The history of historical and decorative painting techniques using traditional materials reaches back to the era of cave painting, and the associated knowledge and skills are still practiced today. Producing and using the various materials and tools necessary for the execution of techniques involving lime, stencils, and sgraffito, together with appropriate choices in terms of colours and creative language, requires intensive training and a high degree of crafting skill.

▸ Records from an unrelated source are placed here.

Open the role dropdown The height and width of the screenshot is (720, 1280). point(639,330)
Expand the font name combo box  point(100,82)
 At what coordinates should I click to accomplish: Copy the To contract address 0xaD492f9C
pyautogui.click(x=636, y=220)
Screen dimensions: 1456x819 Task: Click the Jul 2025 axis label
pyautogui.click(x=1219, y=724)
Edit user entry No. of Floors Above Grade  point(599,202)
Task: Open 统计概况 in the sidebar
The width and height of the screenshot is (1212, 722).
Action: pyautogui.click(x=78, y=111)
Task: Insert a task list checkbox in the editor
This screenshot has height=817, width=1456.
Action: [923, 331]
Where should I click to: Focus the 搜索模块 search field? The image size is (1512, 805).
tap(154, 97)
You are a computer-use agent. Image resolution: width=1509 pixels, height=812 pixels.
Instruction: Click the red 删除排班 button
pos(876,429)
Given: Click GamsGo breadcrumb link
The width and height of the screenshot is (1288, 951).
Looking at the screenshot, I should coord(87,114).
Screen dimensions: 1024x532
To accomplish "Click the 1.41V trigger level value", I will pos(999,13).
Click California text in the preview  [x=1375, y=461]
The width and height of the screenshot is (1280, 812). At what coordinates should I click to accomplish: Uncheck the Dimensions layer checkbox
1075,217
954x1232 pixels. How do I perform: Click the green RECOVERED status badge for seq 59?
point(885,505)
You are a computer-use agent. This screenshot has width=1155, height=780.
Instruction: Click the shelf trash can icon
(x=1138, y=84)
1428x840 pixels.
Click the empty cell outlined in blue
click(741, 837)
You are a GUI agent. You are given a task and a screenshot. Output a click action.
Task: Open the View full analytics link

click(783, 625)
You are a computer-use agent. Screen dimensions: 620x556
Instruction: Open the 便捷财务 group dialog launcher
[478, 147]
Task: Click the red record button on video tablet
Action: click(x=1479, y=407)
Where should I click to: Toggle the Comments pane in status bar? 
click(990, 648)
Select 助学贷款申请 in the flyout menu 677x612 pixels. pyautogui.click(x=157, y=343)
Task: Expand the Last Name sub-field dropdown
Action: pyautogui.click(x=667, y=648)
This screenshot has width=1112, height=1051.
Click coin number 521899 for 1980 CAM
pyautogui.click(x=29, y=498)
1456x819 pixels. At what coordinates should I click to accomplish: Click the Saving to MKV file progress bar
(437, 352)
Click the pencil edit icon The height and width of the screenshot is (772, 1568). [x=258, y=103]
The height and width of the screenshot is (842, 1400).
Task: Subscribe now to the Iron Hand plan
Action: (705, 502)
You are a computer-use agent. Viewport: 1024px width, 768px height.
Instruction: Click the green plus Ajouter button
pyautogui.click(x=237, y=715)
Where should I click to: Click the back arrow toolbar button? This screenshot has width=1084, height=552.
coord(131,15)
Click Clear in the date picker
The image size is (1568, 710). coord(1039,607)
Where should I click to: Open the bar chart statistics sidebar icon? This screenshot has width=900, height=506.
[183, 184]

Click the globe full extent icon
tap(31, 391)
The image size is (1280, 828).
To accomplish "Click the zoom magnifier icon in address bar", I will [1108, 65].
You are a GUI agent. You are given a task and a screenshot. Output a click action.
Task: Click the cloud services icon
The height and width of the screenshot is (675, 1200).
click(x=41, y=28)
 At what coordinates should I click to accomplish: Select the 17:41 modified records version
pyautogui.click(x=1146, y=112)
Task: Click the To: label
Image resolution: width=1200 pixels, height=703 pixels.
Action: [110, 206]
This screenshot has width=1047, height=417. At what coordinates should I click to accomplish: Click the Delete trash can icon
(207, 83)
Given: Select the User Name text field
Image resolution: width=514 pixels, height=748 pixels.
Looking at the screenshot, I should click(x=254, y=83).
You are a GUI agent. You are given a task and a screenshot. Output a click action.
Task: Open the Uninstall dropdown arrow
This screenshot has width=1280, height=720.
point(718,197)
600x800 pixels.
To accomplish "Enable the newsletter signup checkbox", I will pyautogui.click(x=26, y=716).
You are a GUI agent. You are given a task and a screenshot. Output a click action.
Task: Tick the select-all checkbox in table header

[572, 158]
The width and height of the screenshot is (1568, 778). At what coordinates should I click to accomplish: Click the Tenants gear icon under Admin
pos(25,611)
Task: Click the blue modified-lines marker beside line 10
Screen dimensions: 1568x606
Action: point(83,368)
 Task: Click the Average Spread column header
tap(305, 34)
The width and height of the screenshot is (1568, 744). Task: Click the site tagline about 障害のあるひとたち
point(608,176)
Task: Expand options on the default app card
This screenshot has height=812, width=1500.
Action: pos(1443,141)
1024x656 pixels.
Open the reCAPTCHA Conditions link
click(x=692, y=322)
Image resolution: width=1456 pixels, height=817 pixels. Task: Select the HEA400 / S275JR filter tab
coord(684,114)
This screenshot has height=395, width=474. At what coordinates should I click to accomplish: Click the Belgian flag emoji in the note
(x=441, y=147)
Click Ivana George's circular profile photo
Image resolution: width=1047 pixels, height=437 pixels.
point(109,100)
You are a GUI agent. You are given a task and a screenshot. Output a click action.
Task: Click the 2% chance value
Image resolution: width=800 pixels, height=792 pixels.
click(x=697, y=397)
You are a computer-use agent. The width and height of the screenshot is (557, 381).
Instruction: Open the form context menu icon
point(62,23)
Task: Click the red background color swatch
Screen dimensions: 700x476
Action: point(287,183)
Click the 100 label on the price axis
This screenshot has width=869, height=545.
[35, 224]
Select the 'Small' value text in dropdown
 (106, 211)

These techniques’ origins date back almost 45,000 years, to the era of cave painting; the initial techniques were refined in ancient times by Greek and Roman craftspeople in particular in the form of fresco painting or painting on dry surfaces using distemper. They form a basis for the variety of painting techniques which led to the emergence of diverse types of painting professions during the Middle Ages (glass, wall, and wood painting, etc.). The skills already applied in those days in the creation of lime-based products (fresco, secco, stucco, and lime pressing), combing or rolling techniques, as well as lining, dabbing, wrapping, rolling, or imitation techniques, such as graining and marbling, are practiced to this day and are referred to collectively as historic and decorative painting techniques.
Knowledge about the production of materials, such as pigments, fillers, and binders, along with the appropriate application thereof, goes hand in hand with the painters’ use of these techniques. A high level of experience and knowledge are required of the painter when choosing the correct paint to suit the background and achieving the desired effect. This knowledge is not only applied to the creation of new works but also to the preservation of historic architectural substance. Knowledge of this complex practice is acquired, in part, through apprenticeships but above all by means of observation and many years of experience.
Alongside the craft itself, collective rituals and festivities, such as for the Feast of Saint Luke on 18 October (in honour of the profession’s patron saint) and the ceremonial release of graduating apprentices from their status as part of the fair on Saint Rupert’s Day, contribute to this community’s collective identity. Great effort is devoted to fostering young craftspeople during their apprenticeships in the interest of safeguarding these traditional crafting techniques. In addition, training programmes offered by the federal guild, intercompany exchange programmes, and further training all contribute to the passing on and safeguarding of knowledge.